Archive for the 'Eco-Kashrut' Category

A “Pressing” Issue

This morning, The Jewish Vegetarians of North America put out a press release that condemns the goat schecting at Hazon’s food conference.  As a Jew and a vegetarian, I support this statement.  Or rather, I support the legitimate concern for animal welfare and environmental integrity at the foundation of the statement.  Still, I think that unless the JVNA plans to condemn ALL the simchas, events, and conferences in the Jewish community that serve meat - then perhaps Hazon’s Food Conference is the one meat-serving conference they should endorse

Like the majority of Jewish events, The Hazon Food Conference will not promote mindless or wasteful meat consumption, nor will it violate tsa’ar ba’alei chaim by promoting animal mistreatment.  On the contrary, the schecting and consumption of the goats at the Food Conference will encourage participants to take responsibility for their food choices.

More importantly, the schecting will not happen in a vaccuum.  It will be one of several sessions throughout the weekend that get participants thinking about meat consumption (ethical, kosher, industrial, abstinence from and otherwise).  Regardless of whether or not participants attend the schecting or eat the goat meat, they will be surrounded by thoughtful conversations about JVNA’s central question, ”Should Jews be Vegetarians?”  For some participants the answer will be no - but if JVNA is serious about the question, they ought to support the Food Conference’s serious engagement with it.
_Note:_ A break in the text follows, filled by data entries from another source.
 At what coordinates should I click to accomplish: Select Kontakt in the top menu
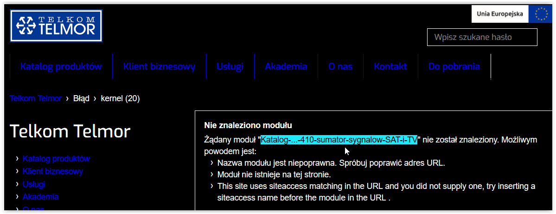click(390, 66)
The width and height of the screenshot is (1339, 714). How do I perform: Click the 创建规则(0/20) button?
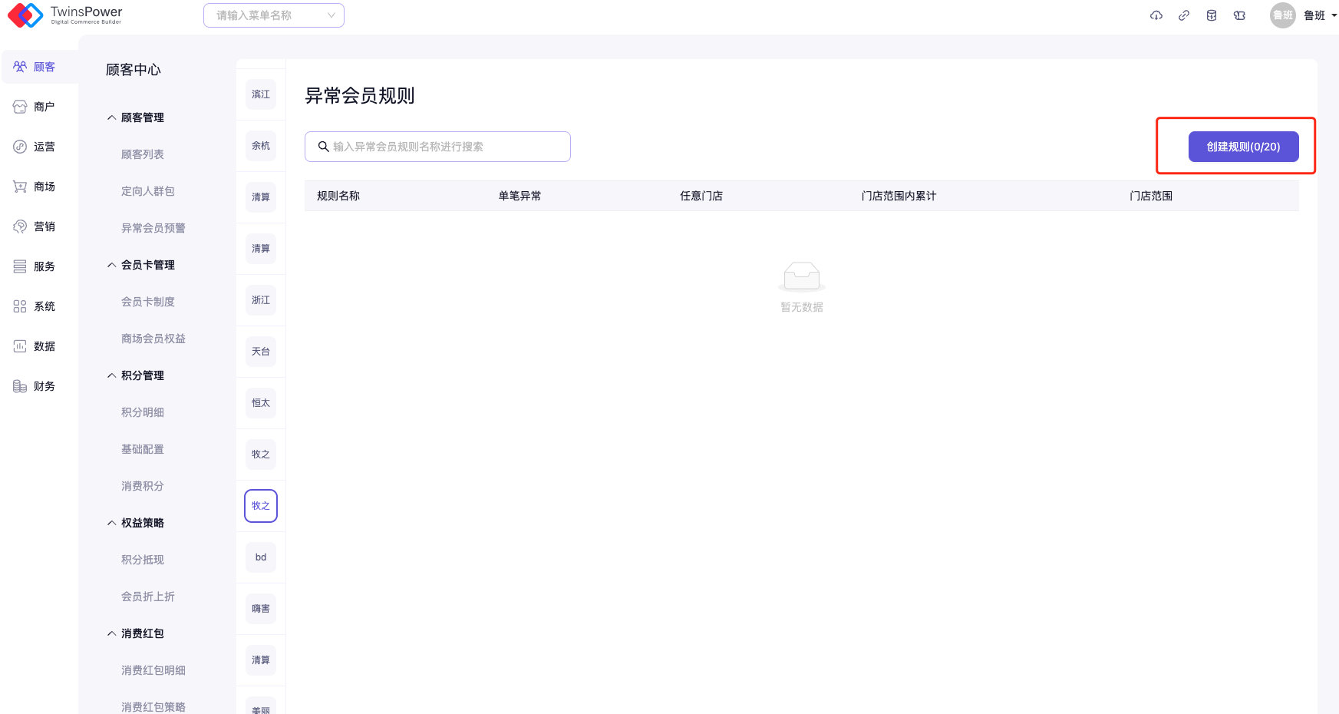click(x=1243, y=147)
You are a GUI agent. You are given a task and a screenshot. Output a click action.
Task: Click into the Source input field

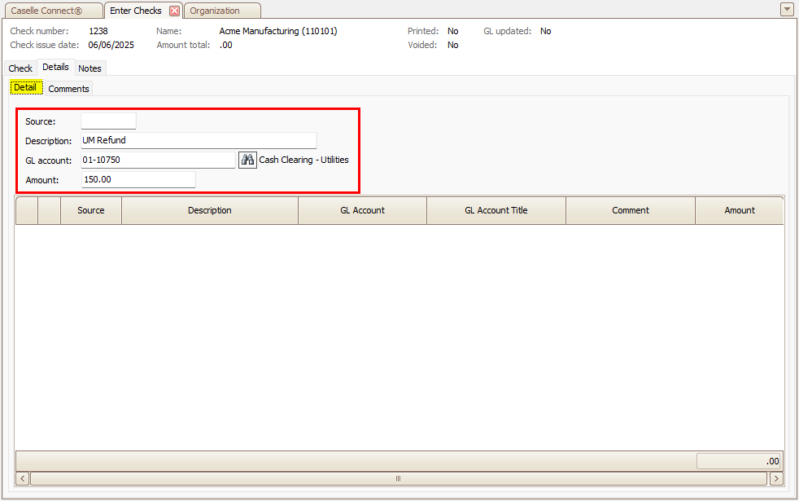(x=108, y=121)
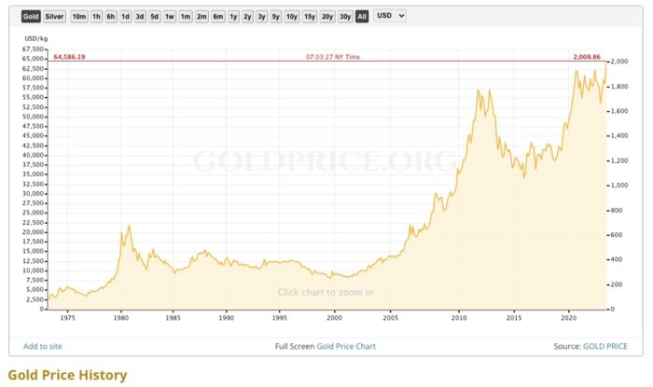653x387 pixels.
Task: Click the Add to site link
Action: [x=43, y=346]
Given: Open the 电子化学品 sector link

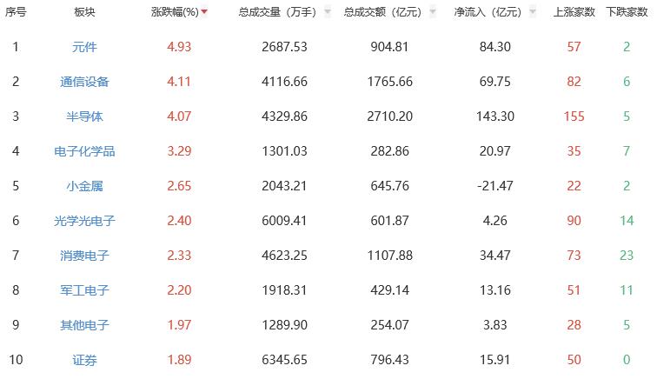Looking at the screenshot, I should pyautogui.click(x=84, y=151).
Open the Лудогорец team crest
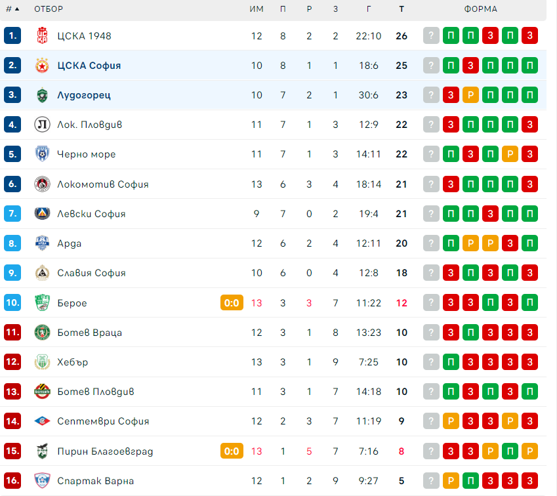 click(42, 95)
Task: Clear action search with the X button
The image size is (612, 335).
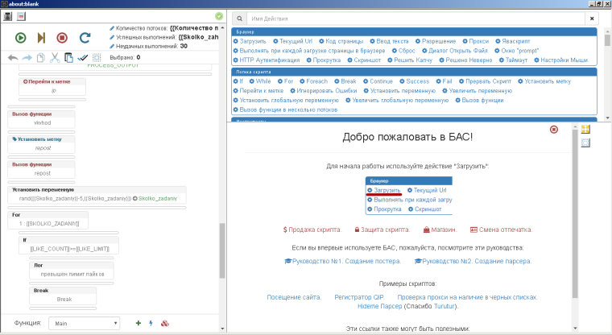Action: [x=592, y=18]
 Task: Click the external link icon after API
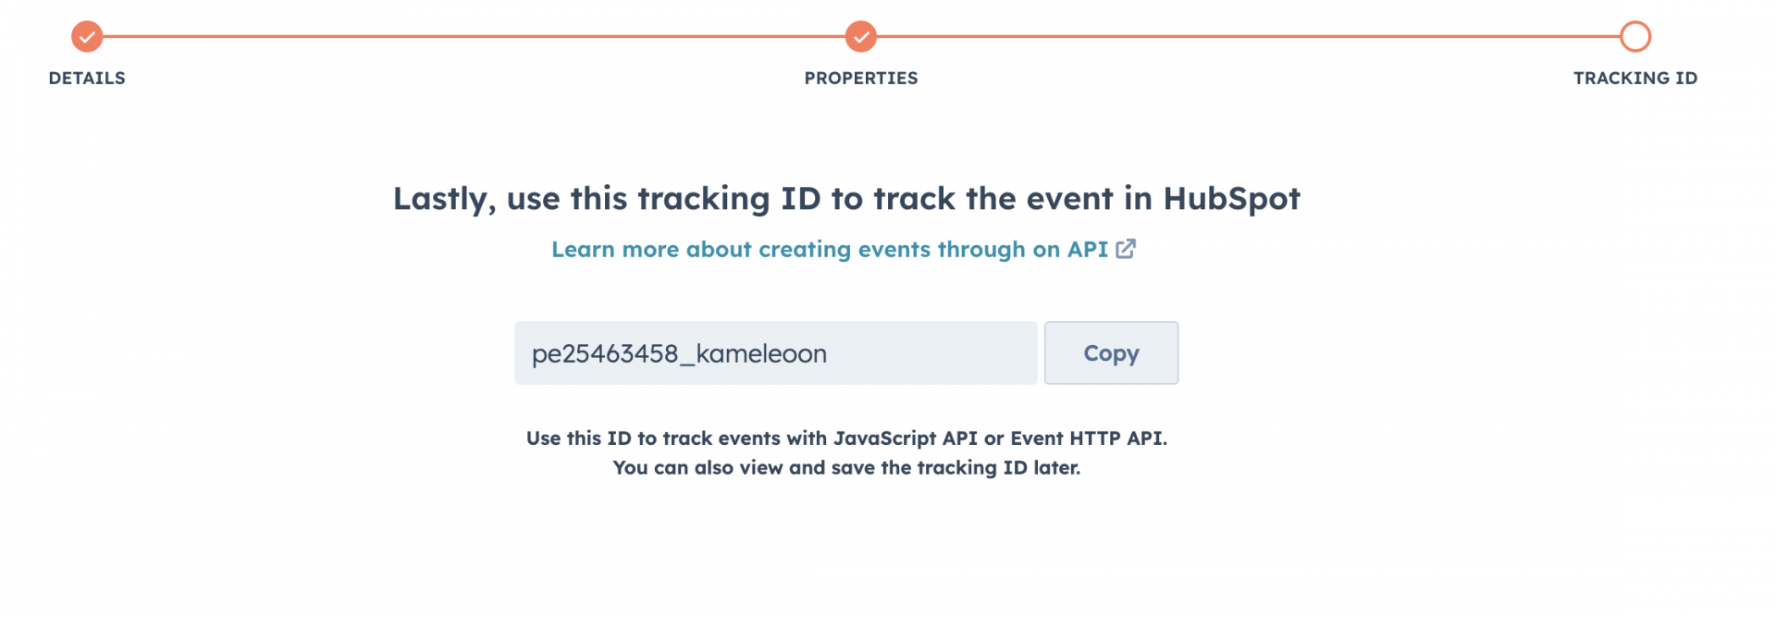pos(1126,249)
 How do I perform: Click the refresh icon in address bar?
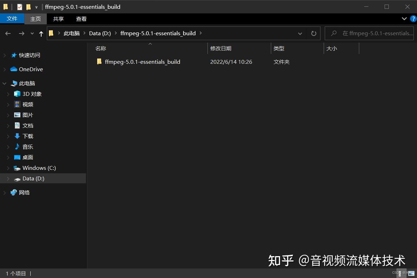tap(313, 33)
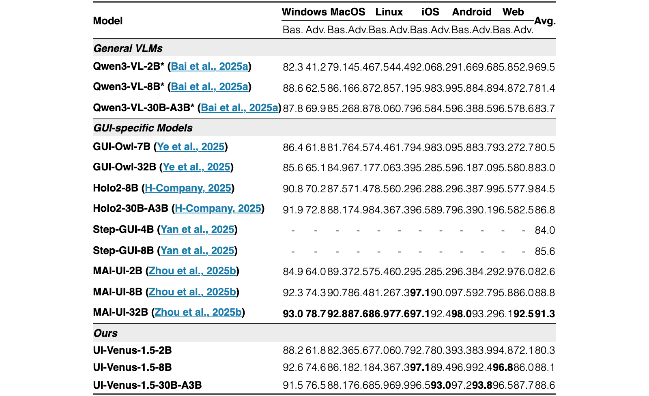Open the Ye et al., 2025 citation for GUI-Owl-32B
The image size is (649, 396).
click(196, 167)
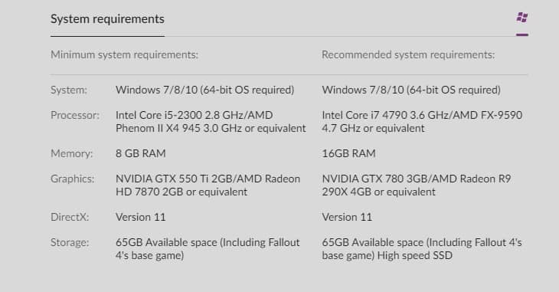Click the minimum DirectX Version 11 value
Viewport: 559px width, 292px height.
[x=140, y=217]
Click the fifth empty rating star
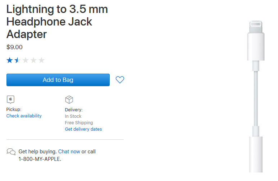 [x=41, y=60]
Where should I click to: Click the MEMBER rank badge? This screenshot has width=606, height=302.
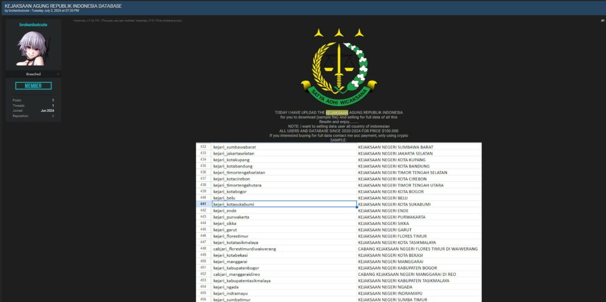click(33, 86)
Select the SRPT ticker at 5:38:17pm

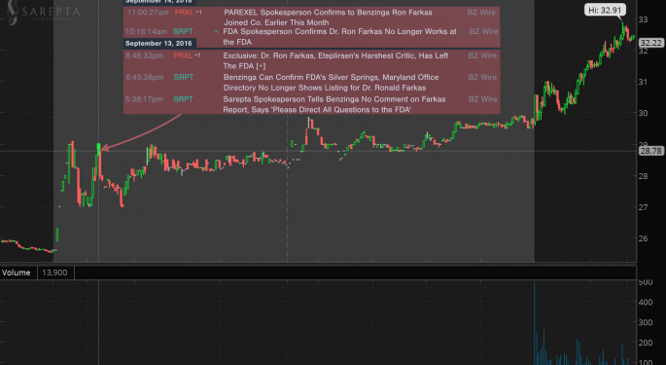pyautogui.click(x=183, y=99)
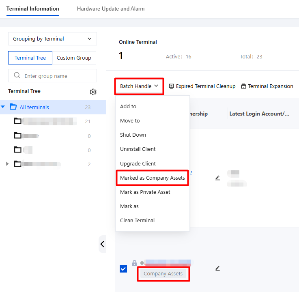Open Grouping by Terminal dropdown
Image resolution: width=299 pixels, height=292 pixels.
[52, 39]
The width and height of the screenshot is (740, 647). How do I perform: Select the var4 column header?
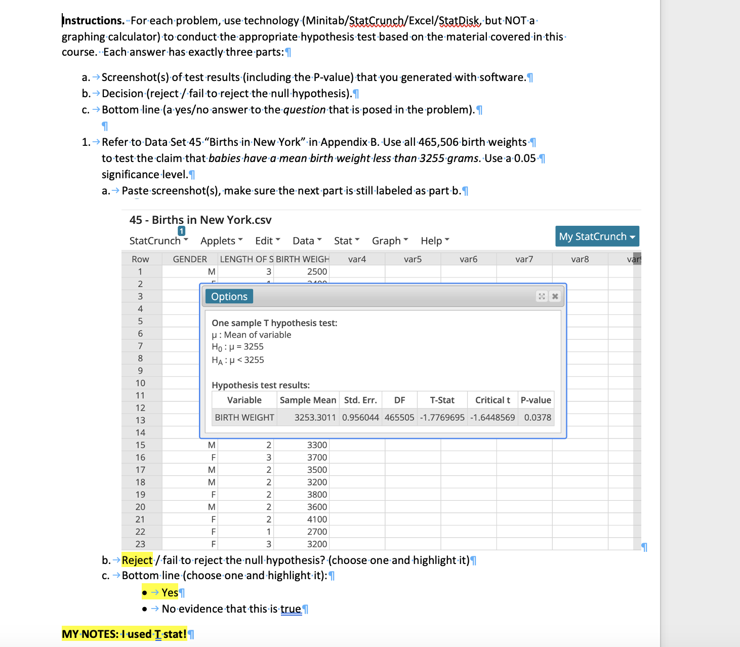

I’ve been a committed Jewish vegetarian for 8 years, but I realized a long while ago that the day I once hoped for (the one where all Jews renounce meat forever) was simply never going to come.  And in the meantime, there is a lot of work to be done to ensure that the Jews who do decide to eat meat are doing it in a way that respects the land, the animal, and themselves.

Read the JVNA’s full Press Release below the jump.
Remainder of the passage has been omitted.